Supplied data: Begin

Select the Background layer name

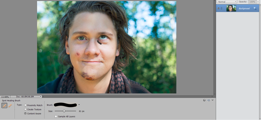coord(244,9)
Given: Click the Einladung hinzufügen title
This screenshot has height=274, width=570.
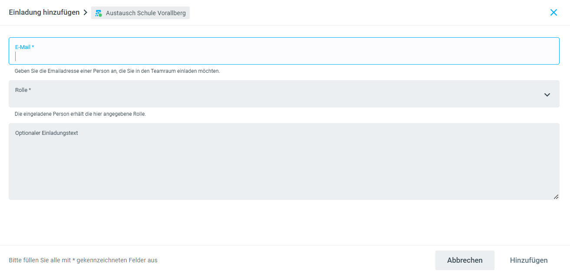Looking at the screenshot, I should pyautogui.click(x=44, y=13).
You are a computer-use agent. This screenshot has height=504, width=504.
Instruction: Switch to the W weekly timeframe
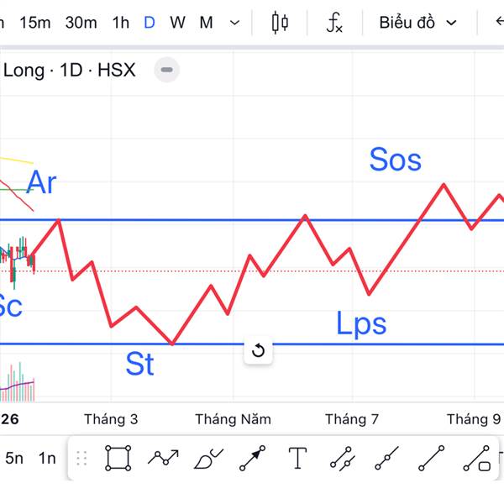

Supplied data: End

To do -
Transcribe all records verbatim and omit each image.

Task solution -
Select the Background layer name

coord(244,9)
Given: Click the Einladung hinzufügen title
This screenshot has height=274, width=570.
Looking at the screenshot, I should pyautogui.click(x=44, y=13).
You are a computer-use agent. This screenshot has height=504, width=504.
Instruction: Switch to the W weekly timeframe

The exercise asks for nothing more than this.